小泉りあ:当時、私は茨城県から東京の大学に通っていました。もともとは歯医者さんでアルバイトをしていたのですが、大学3年の時にそこを辞めて新しいアルバイトを探していたんです。そんな時に渋谷で「仕事を探してますか?」って声を掛けられました。ちょうどアルバイトを探していたので、神様が現れたって喜んで(笑)。これがSOD(ソフトオンデマンド)のキャッチの人でした。
――カタモミ女子はSODの企画だったんですよね。SODがどんな会社かは知っていましたか?

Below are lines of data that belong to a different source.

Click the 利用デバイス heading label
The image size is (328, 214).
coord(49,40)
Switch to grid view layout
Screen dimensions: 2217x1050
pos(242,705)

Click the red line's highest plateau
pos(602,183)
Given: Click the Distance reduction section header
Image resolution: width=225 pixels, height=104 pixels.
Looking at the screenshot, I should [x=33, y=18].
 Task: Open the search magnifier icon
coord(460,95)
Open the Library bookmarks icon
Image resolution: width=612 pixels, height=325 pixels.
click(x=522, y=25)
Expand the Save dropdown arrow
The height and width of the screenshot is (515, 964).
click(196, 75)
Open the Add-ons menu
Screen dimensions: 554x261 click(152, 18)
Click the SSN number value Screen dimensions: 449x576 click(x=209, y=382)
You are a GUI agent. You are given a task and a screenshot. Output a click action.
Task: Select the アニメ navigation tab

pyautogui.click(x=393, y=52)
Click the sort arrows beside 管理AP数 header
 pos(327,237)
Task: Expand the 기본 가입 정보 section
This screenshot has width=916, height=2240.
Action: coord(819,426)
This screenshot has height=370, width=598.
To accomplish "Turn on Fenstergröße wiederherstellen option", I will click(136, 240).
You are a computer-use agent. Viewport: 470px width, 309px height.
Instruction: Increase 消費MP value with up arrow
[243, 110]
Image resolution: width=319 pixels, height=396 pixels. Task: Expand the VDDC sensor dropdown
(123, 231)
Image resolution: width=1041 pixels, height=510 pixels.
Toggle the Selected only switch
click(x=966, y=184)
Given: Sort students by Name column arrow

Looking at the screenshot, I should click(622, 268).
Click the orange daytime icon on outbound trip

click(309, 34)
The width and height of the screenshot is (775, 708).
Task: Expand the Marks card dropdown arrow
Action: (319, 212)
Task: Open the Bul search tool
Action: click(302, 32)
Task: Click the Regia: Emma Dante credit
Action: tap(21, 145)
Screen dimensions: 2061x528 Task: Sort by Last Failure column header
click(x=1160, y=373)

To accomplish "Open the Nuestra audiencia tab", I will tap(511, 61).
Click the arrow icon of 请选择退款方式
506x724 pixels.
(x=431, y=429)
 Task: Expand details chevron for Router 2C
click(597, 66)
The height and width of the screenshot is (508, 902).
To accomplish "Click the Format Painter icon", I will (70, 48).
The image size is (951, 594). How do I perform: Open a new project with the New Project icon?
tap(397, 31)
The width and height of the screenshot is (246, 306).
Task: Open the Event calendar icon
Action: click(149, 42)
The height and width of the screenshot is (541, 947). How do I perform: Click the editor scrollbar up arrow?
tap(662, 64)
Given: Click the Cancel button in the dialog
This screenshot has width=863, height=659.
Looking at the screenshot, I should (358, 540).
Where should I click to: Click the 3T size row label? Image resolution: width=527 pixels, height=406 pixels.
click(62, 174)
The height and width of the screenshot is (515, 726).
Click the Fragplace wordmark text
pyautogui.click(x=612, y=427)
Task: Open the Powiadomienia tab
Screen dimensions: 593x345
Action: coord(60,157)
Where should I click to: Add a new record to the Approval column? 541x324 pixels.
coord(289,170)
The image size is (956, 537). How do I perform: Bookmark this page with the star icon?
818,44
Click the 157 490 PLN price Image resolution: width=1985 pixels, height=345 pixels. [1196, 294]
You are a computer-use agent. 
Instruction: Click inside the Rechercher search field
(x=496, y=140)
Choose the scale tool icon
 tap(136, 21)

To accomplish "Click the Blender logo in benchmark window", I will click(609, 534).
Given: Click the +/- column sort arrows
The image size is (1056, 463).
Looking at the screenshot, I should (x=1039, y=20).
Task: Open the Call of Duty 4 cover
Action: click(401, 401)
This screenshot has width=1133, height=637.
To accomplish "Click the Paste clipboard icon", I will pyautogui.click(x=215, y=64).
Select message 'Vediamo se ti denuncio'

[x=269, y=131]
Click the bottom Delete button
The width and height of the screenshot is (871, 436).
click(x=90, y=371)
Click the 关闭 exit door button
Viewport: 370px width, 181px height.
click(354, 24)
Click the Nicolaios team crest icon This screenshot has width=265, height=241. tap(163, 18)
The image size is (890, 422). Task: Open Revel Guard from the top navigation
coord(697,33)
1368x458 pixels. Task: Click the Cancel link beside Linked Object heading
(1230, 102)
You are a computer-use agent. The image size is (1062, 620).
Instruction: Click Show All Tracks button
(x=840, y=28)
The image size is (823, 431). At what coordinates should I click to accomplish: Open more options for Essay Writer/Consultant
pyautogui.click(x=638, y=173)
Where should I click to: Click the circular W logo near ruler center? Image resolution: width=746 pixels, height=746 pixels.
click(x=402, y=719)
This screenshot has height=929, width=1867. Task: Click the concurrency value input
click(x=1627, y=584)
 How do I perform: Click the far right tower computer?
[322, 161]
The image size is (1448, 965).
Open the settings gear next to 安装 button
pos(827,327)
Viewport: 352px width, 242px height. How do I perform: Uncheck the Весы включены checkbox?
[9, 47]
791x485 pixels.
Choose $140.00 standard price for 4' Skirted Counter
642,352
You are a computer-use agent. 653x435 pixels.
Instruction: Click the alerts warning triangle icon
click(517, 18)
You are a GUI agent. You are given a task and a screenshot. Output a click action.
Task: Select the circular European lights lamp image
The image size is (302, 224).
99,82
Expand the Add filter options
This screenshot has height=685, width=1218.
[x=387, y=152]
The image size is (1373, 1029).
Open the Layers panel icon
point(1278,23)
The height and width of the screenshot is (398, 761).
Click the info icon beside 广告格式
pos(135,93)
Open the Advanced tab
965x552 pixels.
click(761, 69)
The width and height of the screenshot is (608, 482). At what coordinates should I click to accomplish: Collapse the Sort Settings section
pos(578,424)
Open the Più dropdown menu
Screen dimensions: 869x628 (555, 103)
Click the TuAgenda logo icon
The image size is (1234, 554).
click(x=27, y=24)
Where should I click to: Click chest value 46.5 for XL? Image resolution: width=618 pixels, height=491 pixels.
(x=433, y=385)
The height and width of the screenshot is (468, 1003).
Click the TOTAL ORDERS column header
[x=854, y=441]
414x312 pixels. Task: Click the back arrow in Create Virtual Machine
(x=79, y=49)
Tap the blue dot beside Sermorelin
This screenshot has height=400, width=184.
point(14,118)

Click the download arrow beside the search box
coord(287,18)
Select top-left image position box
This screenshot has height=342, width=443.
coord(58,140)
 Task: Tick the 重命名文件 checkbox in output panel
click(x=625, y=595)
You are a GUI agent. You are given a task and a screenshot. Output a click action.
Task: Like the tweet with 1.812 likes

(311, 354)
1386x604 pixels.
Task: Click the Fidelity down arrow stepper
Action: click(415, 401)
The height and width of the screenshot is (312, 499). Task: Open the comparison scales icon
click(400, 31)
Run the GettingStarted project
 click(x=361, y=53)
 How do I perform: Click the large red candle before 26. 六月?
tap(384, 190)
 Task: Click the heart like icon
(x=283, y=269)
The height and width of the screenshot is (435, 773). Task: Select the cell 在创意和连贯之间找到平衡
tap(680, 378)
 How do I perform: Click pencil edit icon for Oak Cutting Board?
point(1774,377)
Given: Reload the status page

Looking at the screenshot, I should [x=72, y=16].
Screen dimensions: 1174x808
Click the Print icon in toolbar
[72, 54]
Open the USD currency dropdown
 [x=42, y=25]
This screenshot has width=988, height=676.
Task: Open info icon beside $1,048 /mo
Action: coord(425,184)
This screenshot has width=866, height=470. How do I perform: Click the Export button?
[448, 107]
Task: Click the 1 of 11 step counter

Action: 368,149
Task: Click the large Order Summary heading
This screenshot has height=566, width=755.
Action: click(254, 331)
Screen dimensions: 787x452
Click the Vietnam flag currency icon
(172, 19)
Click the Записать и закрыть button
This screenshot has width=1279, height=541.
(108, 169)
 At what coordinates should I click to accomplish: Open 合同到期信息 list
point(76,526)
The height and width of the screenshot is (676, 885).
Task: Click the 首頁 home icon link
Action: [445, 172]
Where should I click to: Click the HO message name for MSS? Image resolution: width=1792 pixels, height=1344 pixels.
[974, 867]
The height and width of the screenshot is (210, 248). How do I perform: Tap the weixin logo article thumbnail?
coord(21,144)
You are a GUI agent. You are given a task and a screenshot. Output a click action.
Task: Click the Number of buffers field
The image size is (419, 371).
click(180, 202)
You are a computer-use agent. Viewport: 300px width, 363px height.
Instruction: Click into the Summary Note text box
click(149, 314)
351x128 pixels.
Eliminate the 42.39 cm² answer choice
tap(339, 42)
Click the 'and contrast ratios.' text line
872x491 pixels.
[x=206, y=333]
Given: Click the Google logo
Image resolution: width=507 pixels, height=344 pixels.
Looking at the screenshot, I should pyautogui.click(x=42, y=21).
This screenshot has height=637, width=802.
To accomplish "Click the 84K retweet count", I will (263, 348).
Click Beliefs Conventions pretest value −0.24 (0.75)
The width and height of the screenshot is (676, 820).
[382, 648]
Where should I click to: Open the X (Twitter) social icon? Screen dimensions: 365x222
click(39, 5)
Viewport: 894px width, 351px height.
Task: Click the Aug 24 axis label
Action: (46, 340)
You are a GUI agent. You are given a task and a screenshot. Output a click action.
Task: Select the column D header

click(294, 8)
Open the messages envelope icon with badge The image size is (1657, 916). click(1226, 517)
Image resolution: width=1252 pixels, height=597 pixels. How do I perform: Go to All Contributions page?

小泉りあ:いや、全くわからず……。仕事を探してくれるって言ってるので、いい人だなって。仕事内容としては、渋谷にあったお店でお客さんから指名されたら、「カタモミ」をしたり会話をする。そうすればお金がもらえるというものでした。アイドルとして活動をすると聞いてましたが、最初は自分がアイドルという実感はまったくなかったです。あくまで店内でのみの活動だと思っていました。アルバイトを始めるとすぐにグアムに連れて行ってもらってAKB48の『ポニーテールとシュシュ』のMVが撮影された場所で、オリジナルソングのMVを撮影することになります。私はセンターで踊りました。これには予算が1000万円かかったと聞いています。グアムまで行かせてもらえるなんて、めっちゃいいアルバイトだなって思いました。時給も1000円で当時としては悪くなかったと思います。
◆周囲の反応は芳しくなかった
――それまでアイドルになるとか、人前で仕事をするとか、考えたことはありましたか?
小泉りあ:もちろん当時はAKBやももクロが人気だったので、見てはいました。ただ、話を聞いた段階では、あくまで店内だけのアイドルだと思っていて、自分がアイドルになったつもりはまったくなかったんです。そもそも人前に立つことも興味がありませんでした。
――当時、友達や両親など周囲の反応は?
小泉りあ:SODがどんな会社なのかを理解をしていなかったので、会社の話はしていませんでした。ただ、グアムに行ってお金がもらえるアルバイトなんて絶対にやばいよ、危ないよって心配されました。親からはなんて言われたかは覚えていないのですが、少なくとも応援はしていなかったと思います。
◆普通に就職するのが物足りなかった
――仕事としてのやりがいはどう感じていましたか?
小泉りあ:アルバイトなんで、楽しいとかやりがいがあるとかは考えずに、淡々とこなしていたと思います。グアムから帰国すると、20人くらいが辞めてしまって、私を含めて5人くらいしか残りませんでした。正直、私もみんなから「危ない」と言われていたので、辞めたいと言ったら、「せっかくグアムまで行って頑張ったんだし、義理みたいなものは何も感じないの」って言われて、「そうですよね……」と答えるしかなかったです。ずっと辞めたいと思っていたのですが、明確に「ノー」と言えないまま、グダグダといることになりました。ただ一方で、私はこのまま大学を卒業して普通に就職するのも何か物足りないと感じていて、そこで学校は1年休学をすることにします。その理由として、親には「カタモミ女子を頑張ってみたい」と説明しました。特別にやる気があったわけではないのですが、自分の自由な時間の言い訳に使ったんです。親は自分でお金を払うならいいよと納得してくれました。